I see that one of the recipients is the Fitzwilliam museum in Cambridge. It's interesting to note that not so long ago the Fitzwilliam was so mindful of its independence to act that it refused an £80,000 gift from the Artfund, because it would have meant displaying a a small pink logo on one of its labels.
Update - Michael Savage wonders if the terms have been broken already.
Update II - the putative 'Caravaggio', which is the subject of a lawsuit against Sotheby's, was not included in the bequest. As I said earlier, I am reliably informed that it is certainly not by Caravaggio.
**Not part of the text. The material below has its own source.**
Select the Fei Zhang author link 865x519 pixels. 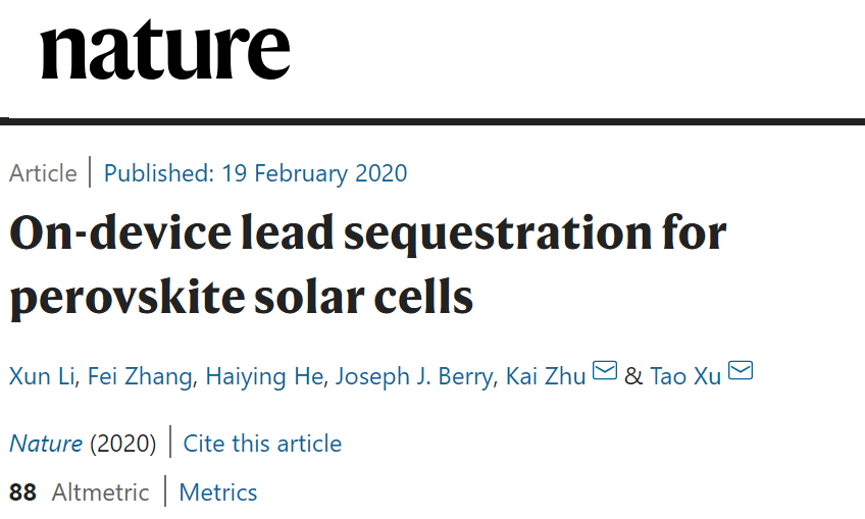click(x=140, y=377)
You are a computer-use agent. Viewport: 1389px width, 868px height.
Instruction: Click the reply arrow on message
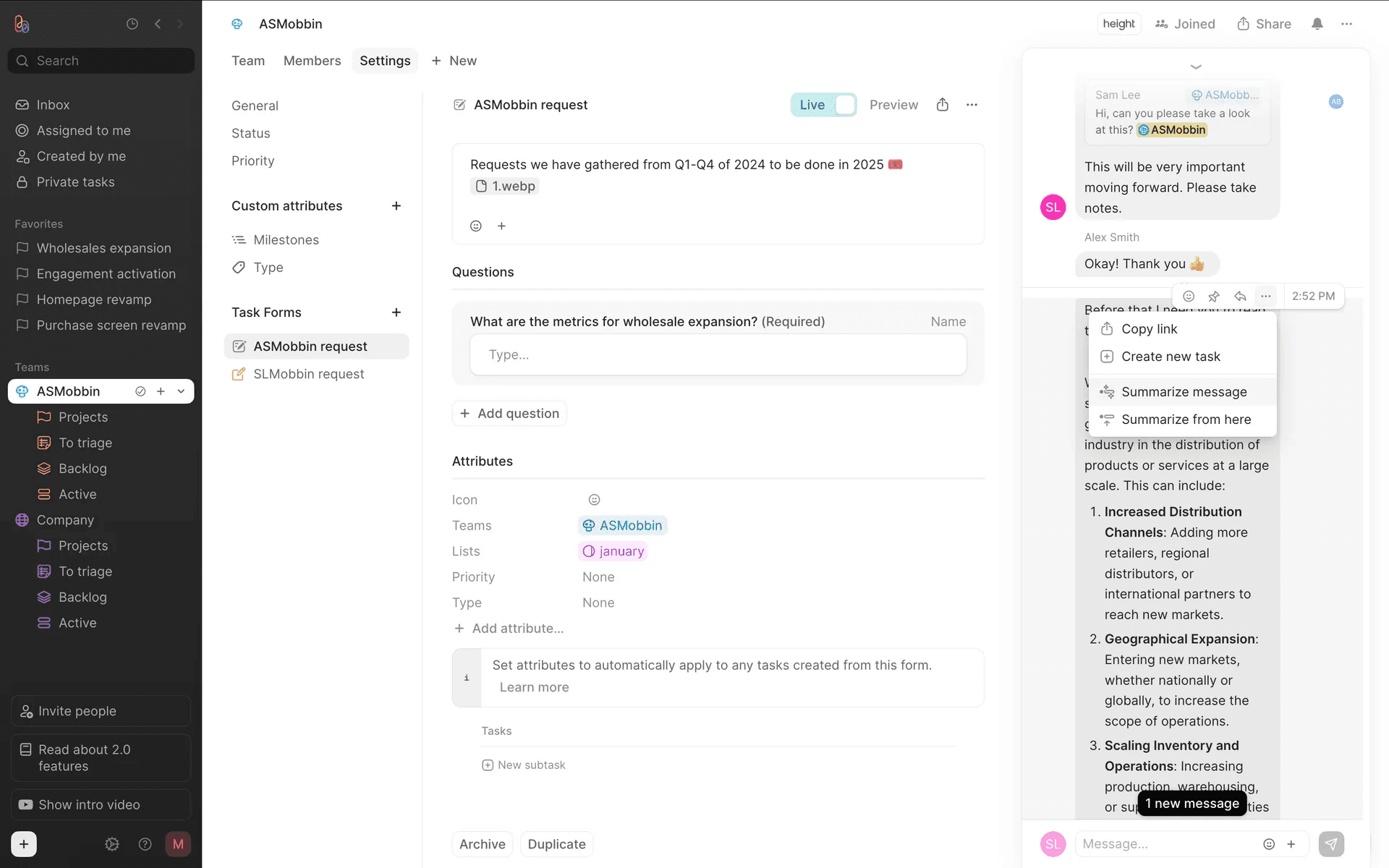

Update III - a reader writes:
With regard to the “strings attached” to Sir Denis Mahon's bequest, it seems to me that he is perfectly entitled to attach whatever conditions he likes. As you point out yourself, if any museum or gallery finds the conditions too onerous, they can decline the gift. In general, if someone wants works of art to be available to everyone they can reasonably require that no fee is charged to view them. In addition if they are bequeathed to the nation, selling them sometime later frustrates the donor’s intention, so this condition seems reasonable to me. Whilst it is unlikely that major institutions would come under control of an unscrupulous asset stripper, there is no harm in putting in some defence.
Job Opportunity
February 20 2013
Picture: Philip Mould & Company
It's dream job time, everyone... Here at Philip Mould & Company, we're looking for an experienced and highly talented gallery manager. Our ideal candidate is someone who has run a busy commercial art gallery, is familiar with all aspects of shipping pictures (including import and export procedures), is an efficient administrator with a sharp eye for detail, and has an ability to multi-task effortlessly. It's a very demanding, but rewarding job. Get in touch with a CV if you think you have what it takes.
Today...
February 19 2013
Apologies for the lack of service today. I've been filming for BBC2's Culture Show. We're making a one-hour programme on the Your Paintings website, and all the good work that has come out of the Public Catalogue Foundation. The programme will be broadcast on Saturday March 9th, at 6pm, and though I can't tell you much about it now, I think you'll find it interesting. It involves paintings by Van Dyck, and me talking about Van Dyck - what more could readers of AHN want...? Happily, the main presenter is the infinitely more watchable Alistair Sooke.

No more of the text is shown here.